Compression stockings may prevent dependent edema that can start when
a patient lies down and results in nocturia. Loop diuretics taken
approximately six to eight hours before the patient lies down induce
transient volume depletion, thereby reducing nocturnal urine production
once the diuretic effect has diminished. Other agents, such as nonsteroidal
anti-inflammatory drugs, melatonin, imipramine, and dried fruits,
have been tried. The use of continuous positive airway pressure ventilation
in patients with documented obstructive sleep apnea reduces symptoms
of nocturia. Most studies have focused on the use of desmopressin,
an antidiuretic hormone analogue, to reduce nocturnal polyuria. Multicenter,
double blinded, placebo-controlled studies using oral desmopressin
have demonstrated reduced nocturnal voiding among patients with nocturnal
polyuria during a follow-up period of 10 to 12 months.7
Desmopressin was generally well tolerated; the most frequent adverse
effects were headache, nausea, dizziness, and peripheral edema, seen
in fewer than 5% to 10% of patients. Hyponatremia was seen in 14%
of patients but was asymptomatic and mild (>130 mEq/L) in nearly
all cases. In small case series, intranasal desmopressin has also
been used successfully.
If the
patient has symptoms suggestive of bladder outlet obstruction, a urologic
referral is indicated. Detailed urodynamic evaluation and/or cystoscopy
may be necessary. Anticholinergic agents may benefit those with an
overactive bladder. In contrast, cholinergic agents or intermittent
catheterization may be required in those with poor detrusor function
and large postvoid residual. Alpha-adrenergic blocking agents and
5·-reductase inhibitors may help men with bladder outlet obstruction
and prostatic hypertrophy. Surgery may be indicated if there is evidence
of mechanical obstruction refractory to drug therapy.
Conclusion
This
particular patient should be questioned about any symptoms of heart
failure and obstructive sleep apnea. Her fluid intake habits, her
medications, and her caffeine and alcohol use should be noted. A careful
abdominal and genitourinary examination should be performed, specifically
looking for cystocele, uterine prolapse, sensory neurologic findings,
and fecal impaction. A postvoid residual measurement and screening
laboratory tests, including those for electrolytes, creatinine, calcium,
and glucose and a urinalysis, should be obtained. If the initial evaluation
is unrevealing, she should be asked to maintain a voiding diary and
minimize her fluid intake for six to eight hours before going to bed.

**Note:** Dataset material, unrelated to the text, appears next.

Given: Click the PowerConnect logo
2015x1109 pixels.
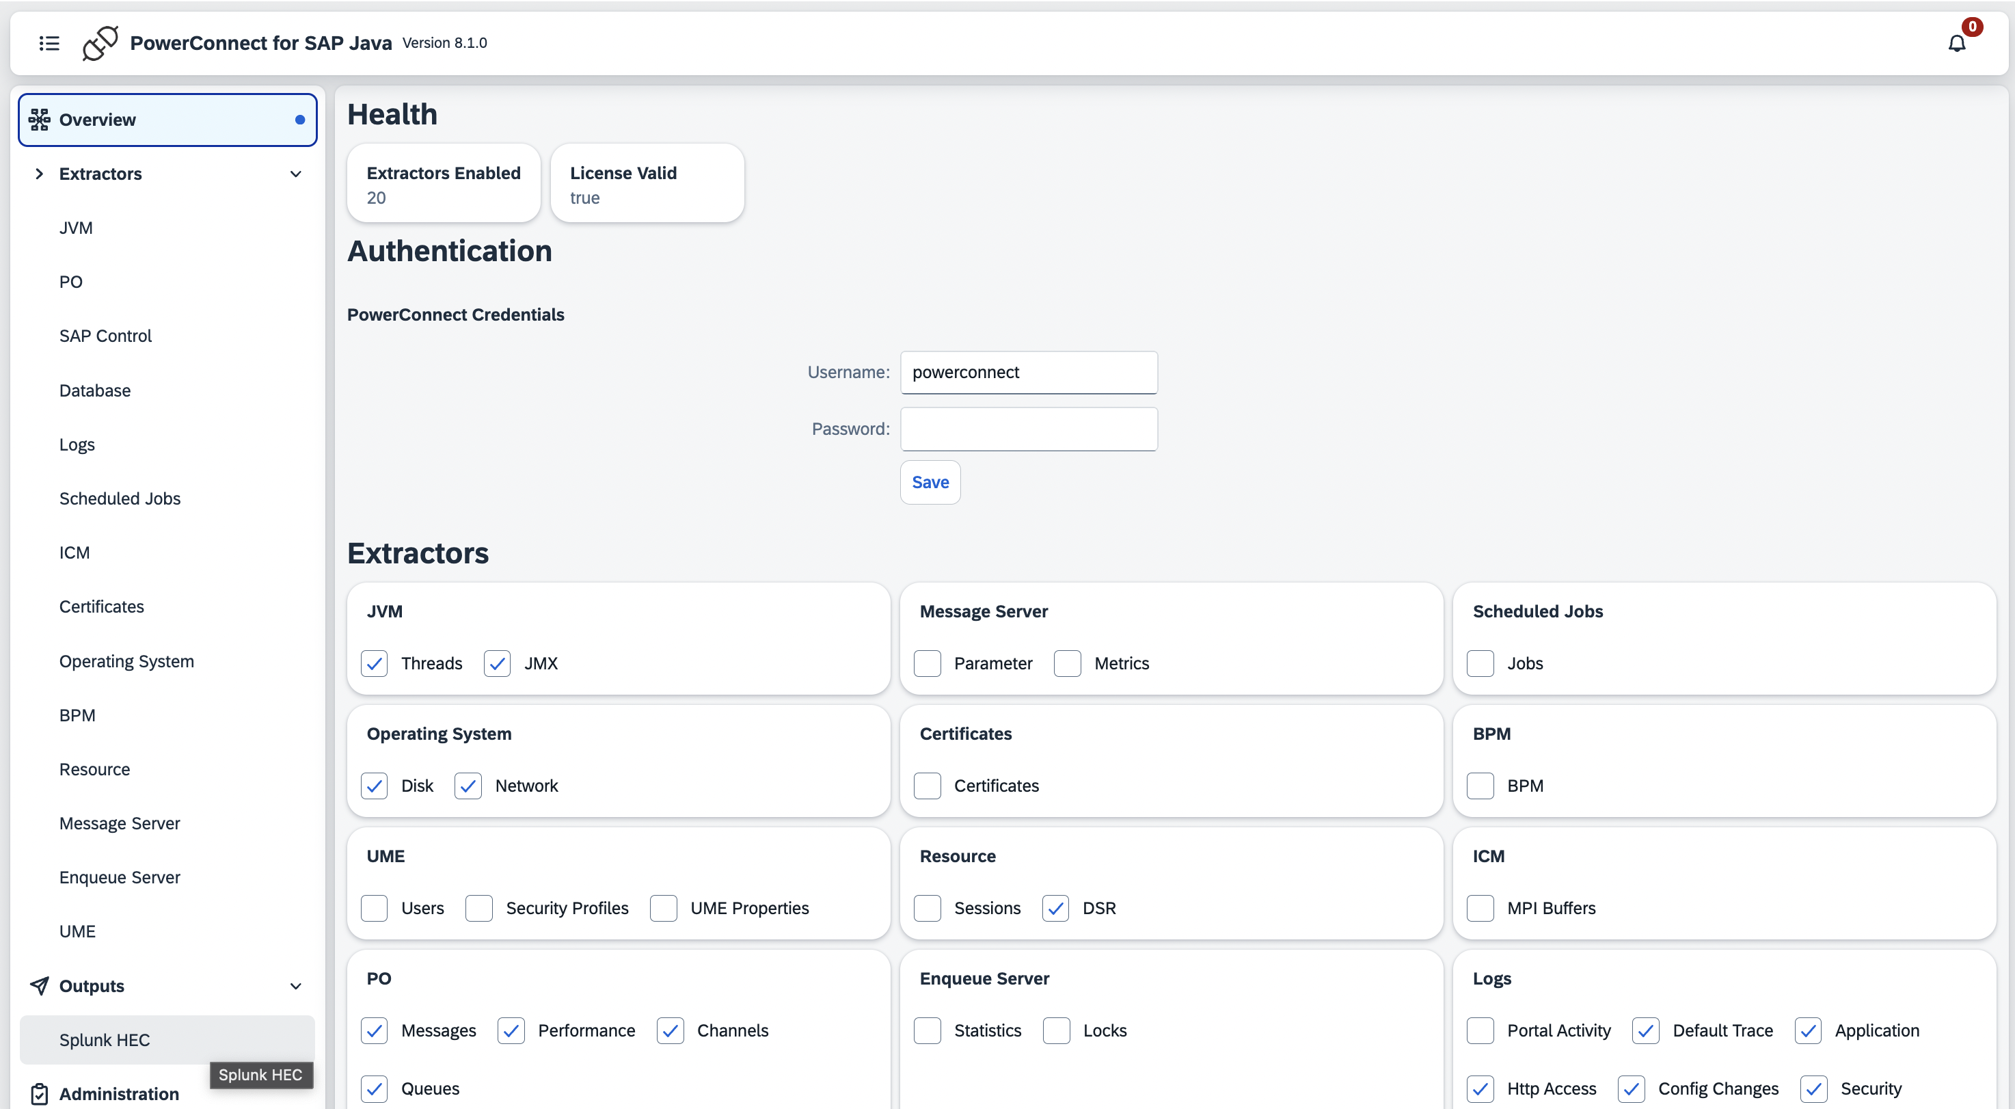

Should her voiding diary demonstrate nocturnal polyuria syndrome,
she can try eating some dried fruits before bedtime and consider a
trial of a low-dose loop diuretic to be taken six hours before going
to bed. Should she continue to have symptoms, a trial of 100 mg of
oral desmopressin at night can be considered, with careful and frequent
monitoring of her serum electrolytes.
References
- 1Weiss
JP, Blaivas JG. Nocturia. J Urol 2000 Jan;163(1):5-12.
- Stewart
RB, Moore MT, May FE, Marks RG, Hale WE. Nocturia: a risk factor
for falls in the elderly. J Am Geriatr Soc 1992 Dec;40(12):1217-20.
- Asplund
R. Mortality in the elderly in relation to nocturnal micturition.

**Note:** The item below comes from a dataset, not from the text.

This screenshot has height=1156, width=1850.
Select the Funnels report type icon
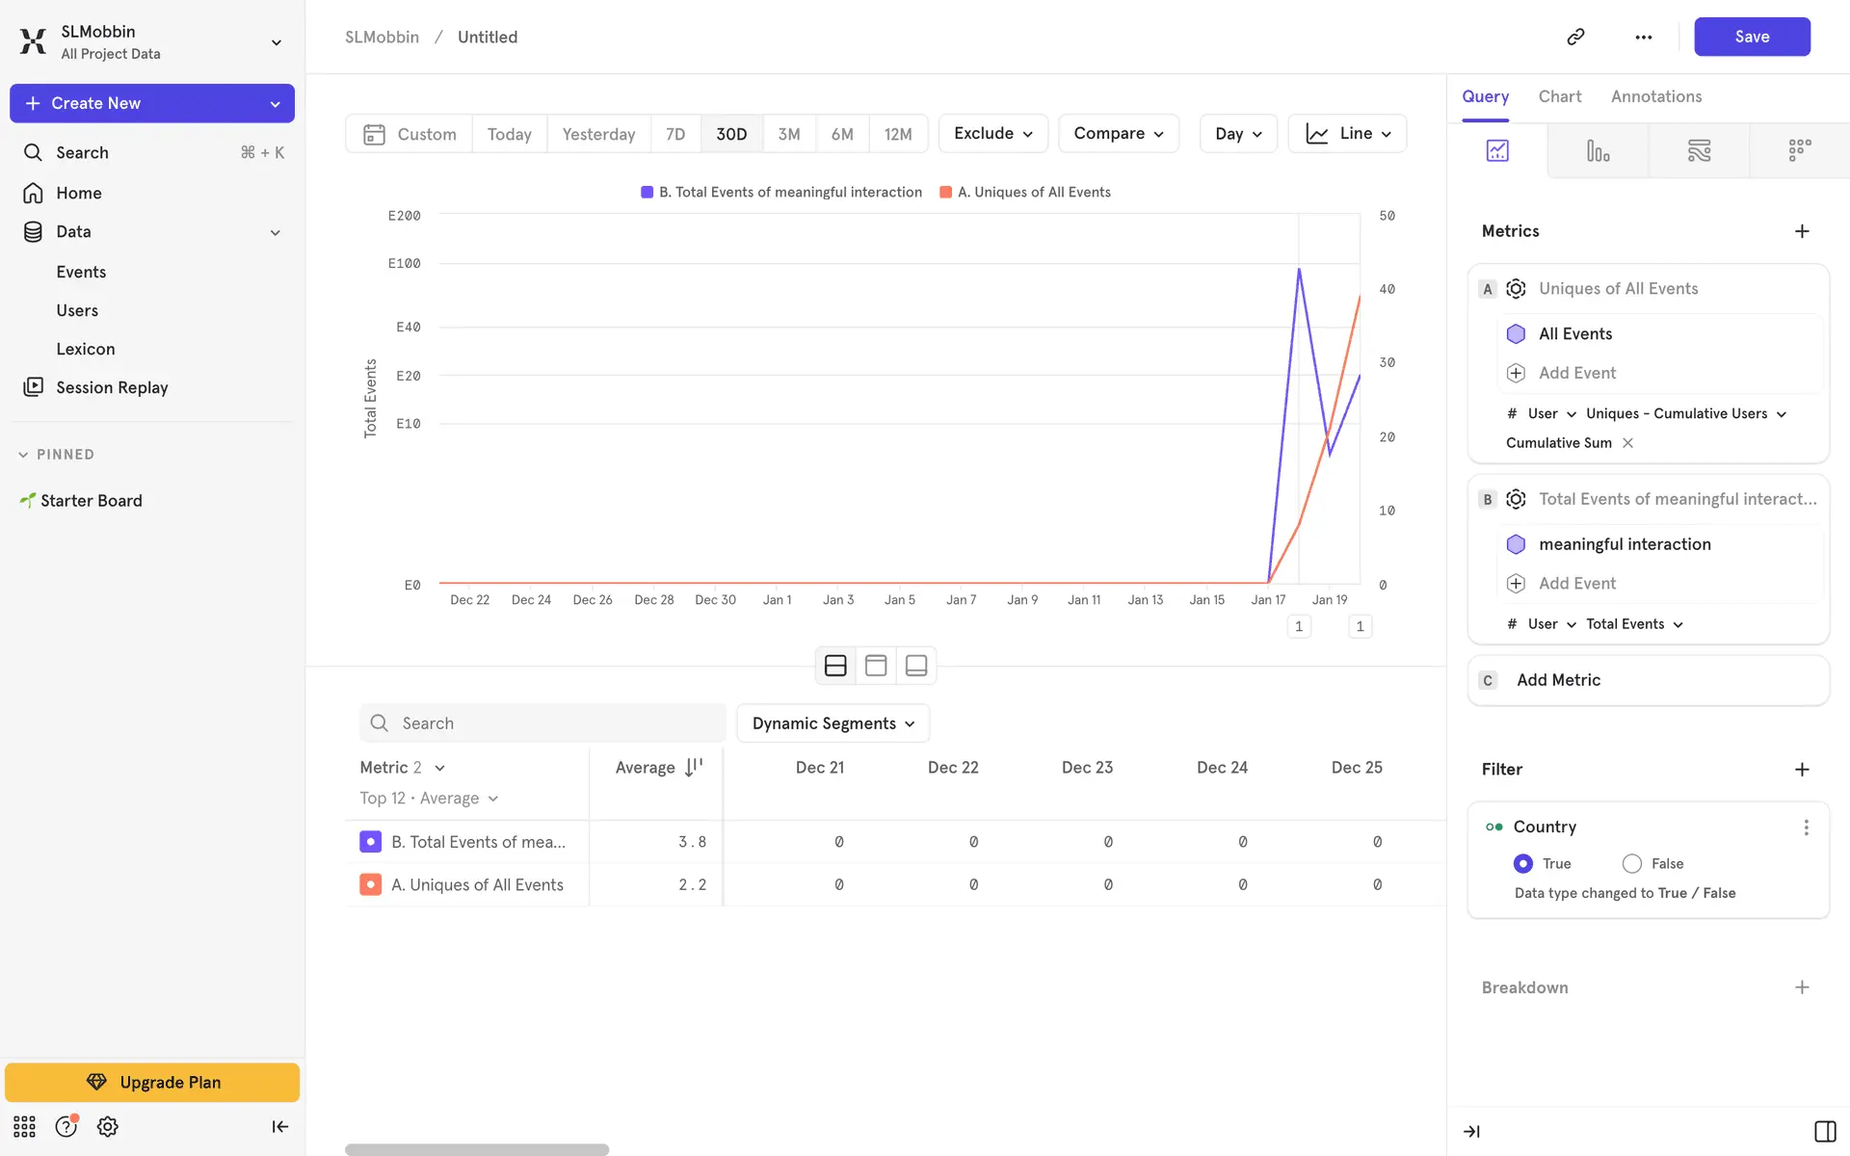point(1598,150)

BJU Int 1999 Aug;84(3):297-301.
- Bruskewitz
RC, Larsen EH, Madsen PO, Dorflinger T. Three-year follow-up of
urinary symptoms after transurethral resection of the prostate.

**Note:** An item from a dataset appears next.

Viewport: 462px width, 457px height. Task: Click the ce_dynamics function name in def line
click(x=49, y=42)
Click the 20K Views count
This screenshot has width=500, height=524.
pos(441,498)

J Urol 1986 Sep;136(3):613-5.
- Saito
M, Kondo A, Kato T, Yamada Y. Frequency-volume charts: comparison
of frequency between elderly and adult patients. Br J Urol 1993
Jul;72(1):38-41.
- Asplund
R. The nocturnal polyuria syndrome (NPS) Gen Pharmacol 1995 Oct;26(6):1203-9.
- Lose
G, Mattiasson A, Walter S, et al. Clinical experiences with desmopressin
for long-term treatment of nocturia. J Urol 2004 Sep;172(3):1021-5.